Sunday, May 22, 2011
Better Understanding My Role
As I was reading Chpt. 3 in our book this week - "The Aging Process" - I had an "aha" moment. Up until now I've not been 100% clear on exactly how some of our therapeutic interventions help the geriatric patient. For instance, I have thought on more than one occasion, why would we have to teach an elderly lady how to make a sandwich or heat up a bowl of soup when she's been cooking her whole life? Just because she broke her hip doesn't mean she's forgotten every skill she ever had. I totally understood teaching hip precautions and use of AE like a reacher but was a little befuddled on how making a sandwich tied into their therapy. This chapter allowed me to realize that the geriatric patient is not only dealing with the injury/illness at-hand (ex. broken hip) but they are functioning within a body that is not the body they once had and does not perform the same way.

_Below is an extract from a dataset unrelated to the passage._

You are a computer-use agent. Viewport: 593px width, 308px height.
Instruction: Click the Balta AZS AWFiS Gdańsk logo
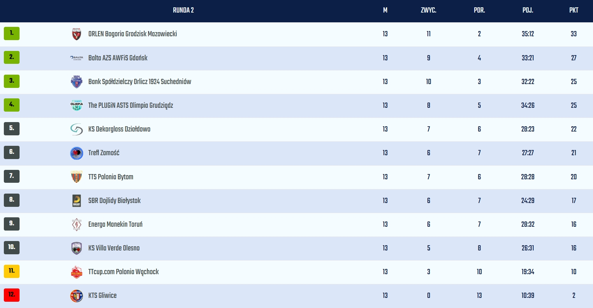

Where a patient may remember exactly how to make a sandwich, she may be using hands that don't move the same or have the same sensation. She may have a heart and lungs that don't allow her to stand as long as she once could. And on top of that, her hip is broken! I always knew that aging meant "slowing down" but the way this chapter broke down all of the physical changes that take place in the aging body, it helped me to make some of the subtle connections that were lacking in my own understanding of my future role as an OTA in the lives of the elderly. I'm certain it's hard to face having to perform tasks that were once so simple in a new and modified way than the way you've done it your whole life. I think it's important for us to instill in our geriatric patients the mindset that regardless of how you do something, the fact that you can still get the job done is what matters most. Hopefully we can foster a sense of pride in maintained achievement where there would otherwise be a sadness for lost function.